**选段**
++++++
奇偶排序
输入若干非负整数数字,请先取出奇数数字按从大到小排序,再取出偶数数字,从小到大排序。
样例输入:12 34 5 7 92 3 8
样例输出: 7 5 3 8 12 34 92
不同语言的解法
1,使用C语言来解决
#include <stdio.h>
#include <stdlib.h>
#include <string.h>
// little -> big
int comp1(const void *a, const void *b){
return *(int *)a - *(int *)b;
}
// big -> little
int comp2(const void *a, const void *b){
return *(int *)b - *(int *)a;
}
int main(){
int odd[1000] = {0};
int even[1000] = {1};
int input = 0;
int odd_idx = 0;
int even_idx = 0;
int i = 0;
char a;
do{
scanf("%d",&input);
if(input % 2){
odd[odd_idx] = input;
odd_idx++;
}else{
even[even_idx] = input;
even_idx++;
}
a = getchar();
if(a == '\n')
++++++
**任务说明**
请顺着上面讲奇偶排序的这段选段，从结尾处接着往下写。

**原始资料**
++++++
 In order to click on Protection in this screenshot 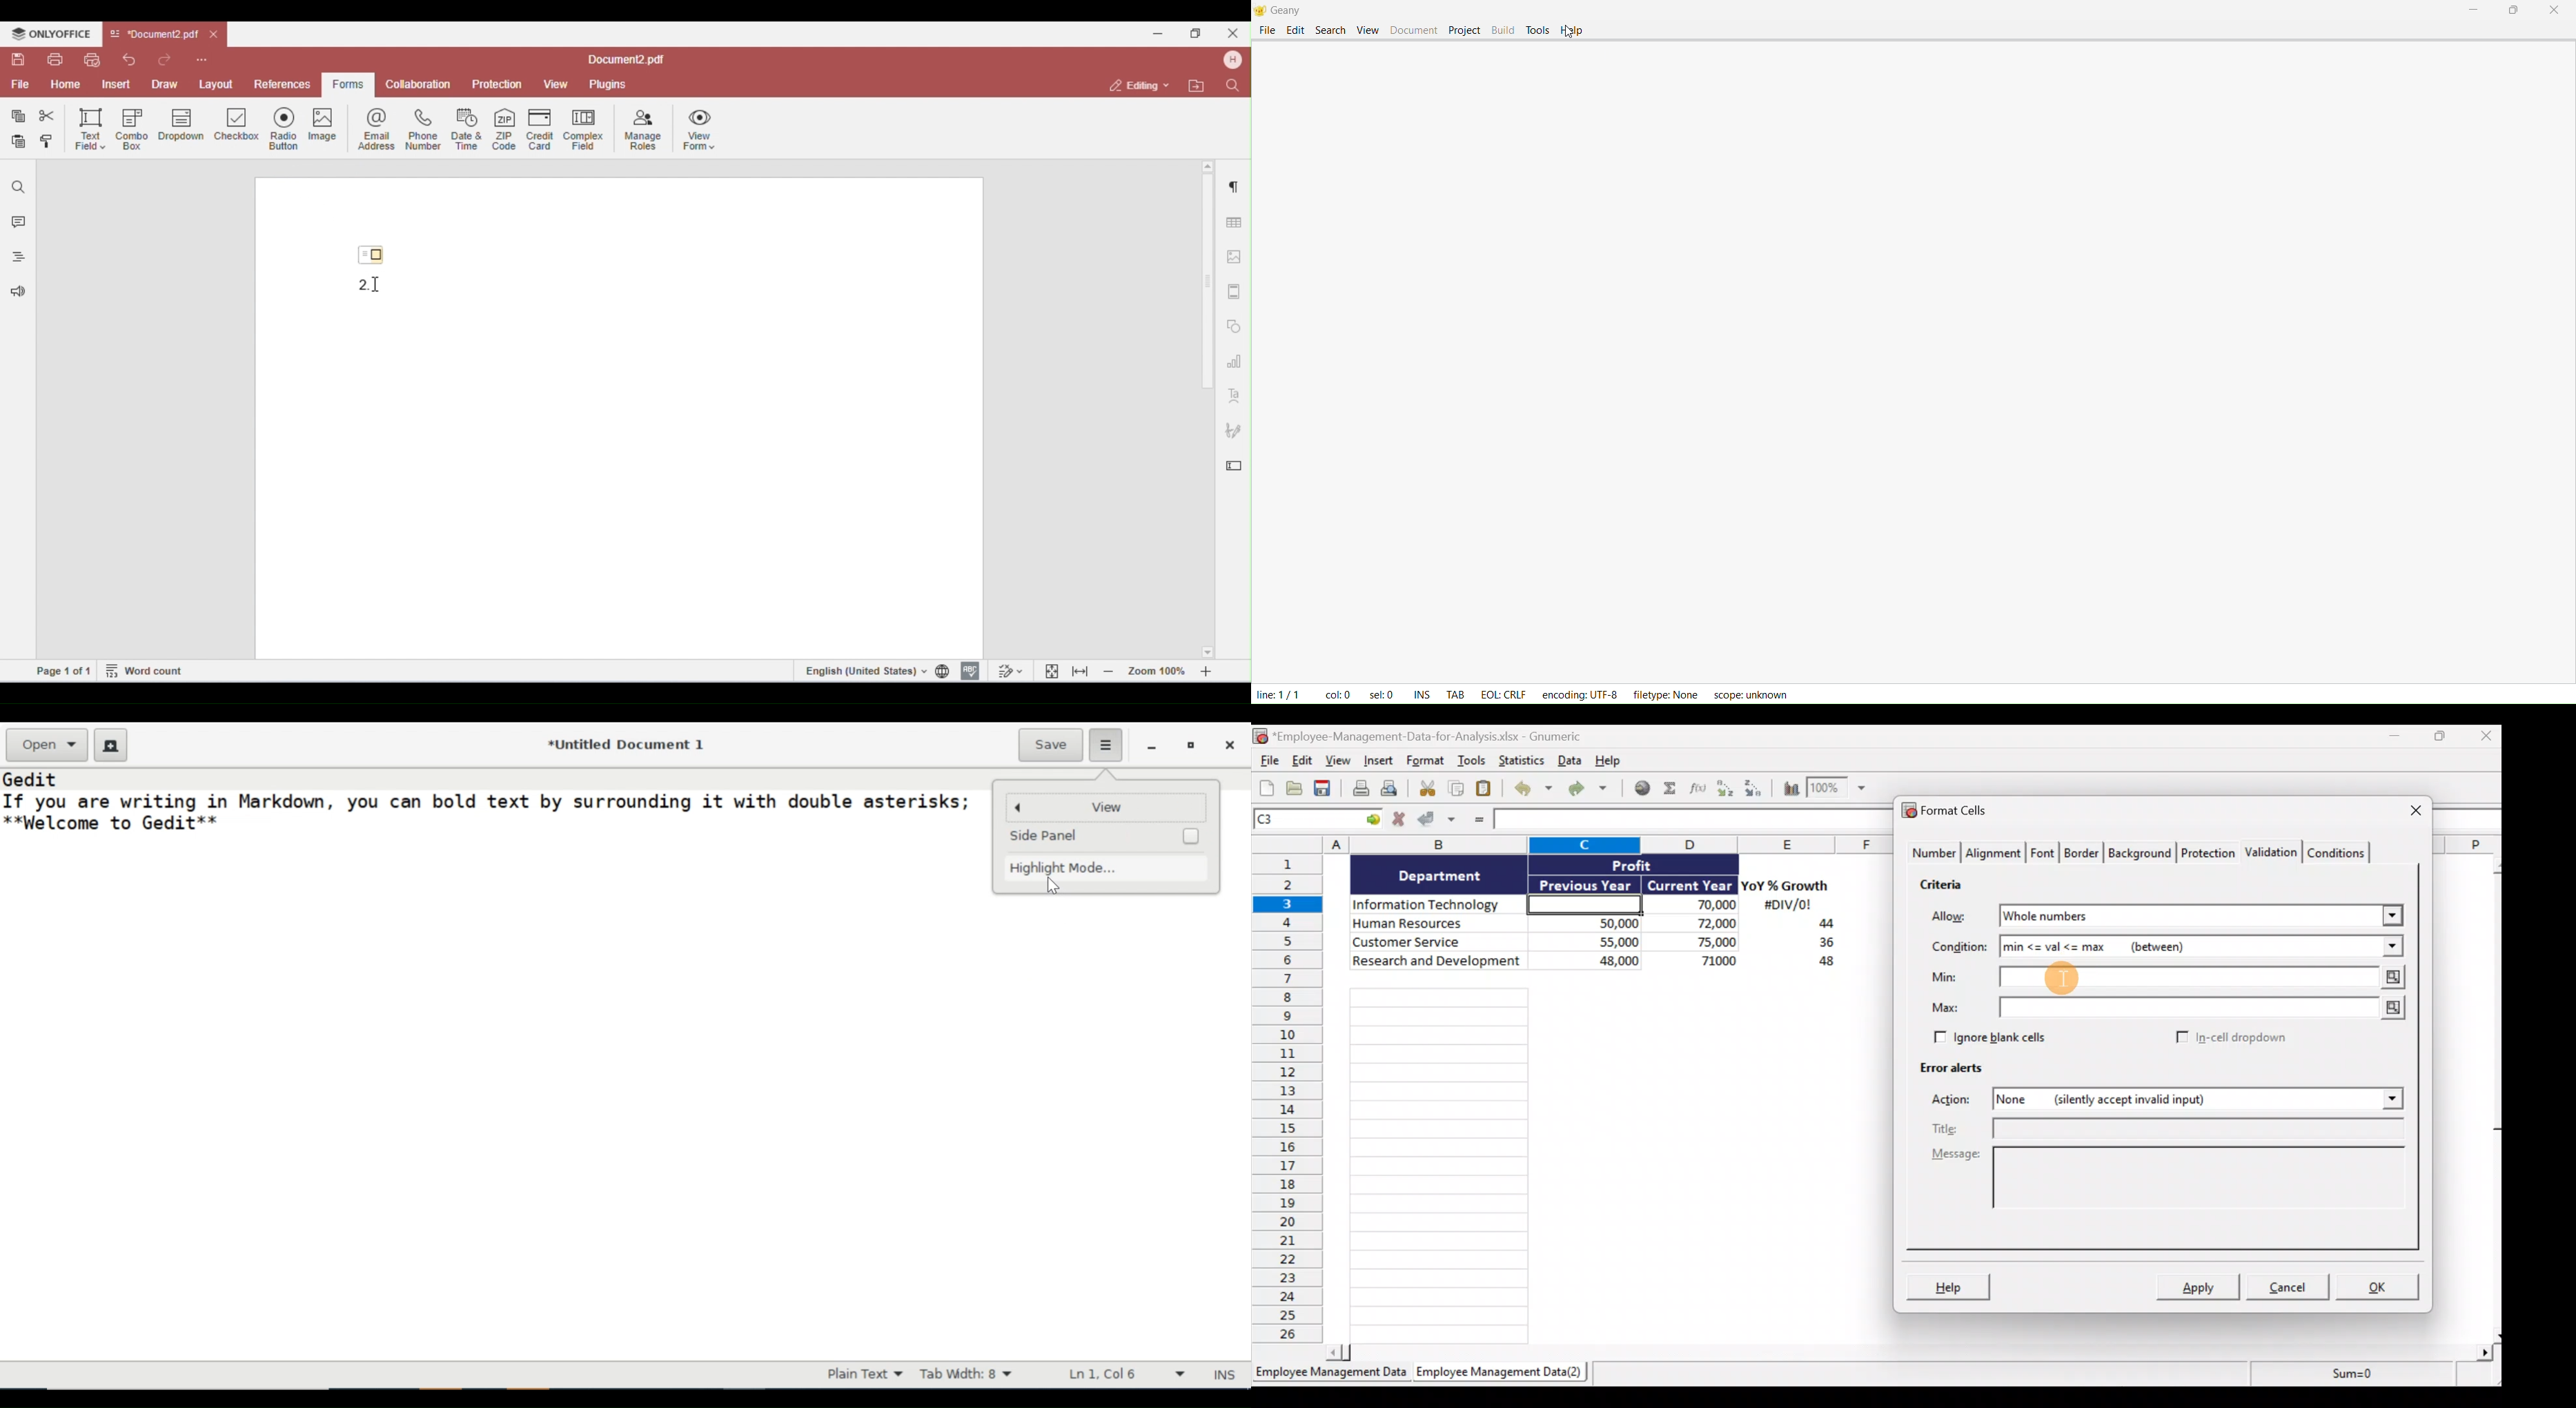, I will do `click(2208, 851)`.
++++++
**最终结果**
break;
}while(1);
qsort(odd, odd_idx, sizeof(int), comp2);
qsort(even, even_idx, sizeof(int), comp1);
for(i=0; i<odd_idx; i++){
printf("%d ",odd[i]);
}
for(i=0; i<even_idx; i++){
printf("%d ", even[i]);
}
return 0;
}
2, 使用C++来完成
#include <iostream>
#include <algorithm>
using namespace std;
int main(){
int input;
int odd[1000] = {1};
int even[1000] = {0};
int odd_idx = 0;
int even_idx = 0;
int i = 0;
while(cin>>input, cin.get() != '\n'){
if(input % 2){
odd[odd_idx++] = input;
}else{
even[even_idx++] = input;
}
if(input == '\n'){
break;
}
}
sort(odd, odd + odd_idx);
sort(even, even + even_idx);
for(i=0; i<odd_idx; i++){
cout<<odd[i]<<" ";
}
for(i=0; i<even_idx; i++){
cout<<even[i]<<" ";
}
return 0;
}
使用Python来完成
import sys
line = sys.stdin.readline()
num = [int(x) for x in line.split(' ') if line.strip()]
odd = [ x for x in num if x%2 == 1]
even = [x for x in num if x%2 == 0]
odd.sort(reverse=True)
even.sort()
print(odd,even)